Scanlines: Ruby in Paradise

Ashley Judd in <i>Ruby in Paradise</i>
Ashley Judd in Ruby in Paradise

When the box office closes on the summer of 1997, it's a safe bet that Ulee's Gold -- the low-key drama about a taciturn Florida beekeeper and his family -- will be remembered as one of the season's highlights. Although the summer release was a smart move of counter-programming, appearing as it did as a soulful alternative to the high-octane spectacles that have come to define the summer season, Ulee's Gold would be a fondly remembered movie in any season. In addition to kick-starting the career of Peter Fonda (in a performance that's certain to be noticed when Oscar nominations come due), Ulee's Gold made an impression among those who take a shine to heroes who are strong, silent, and sans big sticks. The movie is the work of Floridian filmmaker Victor Nunez, his fourth (and best) feature film made over a period of 17 years. And while Ulee's Gold remains Nunez's most skillful and finely coalesced drama to date, it comes across like a glorious culmination of everything in Nunez's work that preceded it.

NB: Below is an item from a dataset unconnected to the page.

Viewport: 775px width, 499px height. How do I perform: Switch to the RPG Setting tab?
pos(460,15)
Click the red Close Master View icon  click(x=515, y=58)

Long the maverick regionalist and independent filmmaker, Nunez has shot all four of his features on location in Florida in an independent fashion that affected everything from their comparatively minuscule budgets to Nunez's head-to-toe participation in all facets of the filmmaking, including the direction, scriptwriting, and often camera operation and editing. Long before filmmakers such as Gus Van Sant and Richard Linklater made cities like Portland and Austin meccas for independent film activity, Nunez was carving his name into the Florida milieux that were to become inseparable participants in the stories he was telling. Although trained in film production at UCLA and the American Film Institute, Nunez found his voice in the Florida terrain.

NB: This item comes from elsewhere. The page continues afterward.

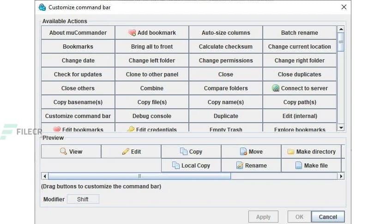Select the Make file icon in preview
This screenshot has height=224, width=386.
pos(299,165)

Gal Young 'Un burst out of the Florida backwoods in 1979 and its successful, city-by-city, arthouse-to-museum run (I believe I saw out at the lakeside amphitheatre at Laguna Gloria; whatever happened to that tradition?) helped usher in a new national awareness of something fervent and exciting happening in the world of American independent film. Based on a Marjorie Kinnan Rawlings story set in the Twenties, Gal Young 'Un follows the slow-arched emotional trajectory of a drab rural widow who succumbs to the romantic attentions of a moonshining con man, to whom she willingly offers her bed, land, and labor until he brings home his chippie (the gal young 'un) and, finally, incites the hand that feeds him. It's a small, well-performed and well-observed drama, whose viscous flirtations and furies seem to rise as if from the swamps in which they're entrenched.

1985 brought A Flash of Green, based on a novel by John D. MacDonald. Nunez's least successful film (both financially and artistically), this low-key thriller about corrupt political intrigues and power plays in a quiet, coastal town in Florida offers a scathing and still-pertinent portrait of the ongoing battle between a city's developmental and environmental interests, and also presents actor Ed Harris with one of the meatiest roles of his career as the cynical journalist caught in the middle.

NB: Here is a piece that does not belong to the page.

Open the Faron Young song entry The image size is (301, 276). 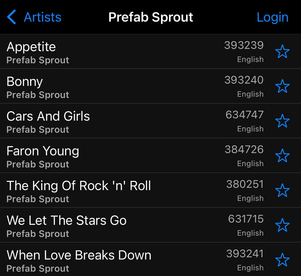(x=120, y=156)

Ruby in Paradise, like Ulee's Gold, is based on an original script by Nunez. It was the film that put newcomer Ashley Judd on the map, as she evocatively conveyed the story of a young Tennessee refugee forging a new sense of self in the off-season resort town of Panama City. The film also won the grand prize at the Sundance Film Festival and helped pave the way for Nunez to be able to make films more frequently than once every six or eight years. His strong and laconic heroes (of both the male and female persuasion), his thematic emphasis on the necessity of work as an organizing principle of life, his sense of place as a determining influence in his stories, and his generous ability to elicit some of the finest work of his actors is the kind of talent that's pure American gold.


Feeling Minnesota

D: Steven Baigelman (1996)
with Keanu Reeves, Vincent D'Onofrio, Cameron Diaz, Dan Aykroyd, Courtney Love



Whenever a model making the jump to the silver screen has a flurry of press assuring the public of her ability to act, be afraid -- be very afraid. Cameron Diaz (with Keanu Reeves) looked cute on the cover of Rolling Stone; she's wooden in Feeling Minnesota.

To be honest, Feeling Minnesota is not a very good movie. The plot is thin at best -- Freddie, the small town mattress-back, is married to Sam, the local mob's accountant. Sam (D'onofrio) is thrilled by the arrangement. Freddie (Diaz) is not. She is desperate to get out of town and discovers that Jjaks, Sam's brother (Reeves) is her ticket out. A convoluted plot, sure, and one that really doesn't make much sense once you start asking questions about it. Reeves and Diaz are wooden, at best, and Aykroyd is simply reprising his role as a shady underworld figure with a twisted sense of humor. But, and this is a big but, D'onofrio, who just gave another stellar performance in Men in Black, is terrific as Sam and makes this two-hour jaunt into the lives of small-time hoods in the frozen Midwest a real treat.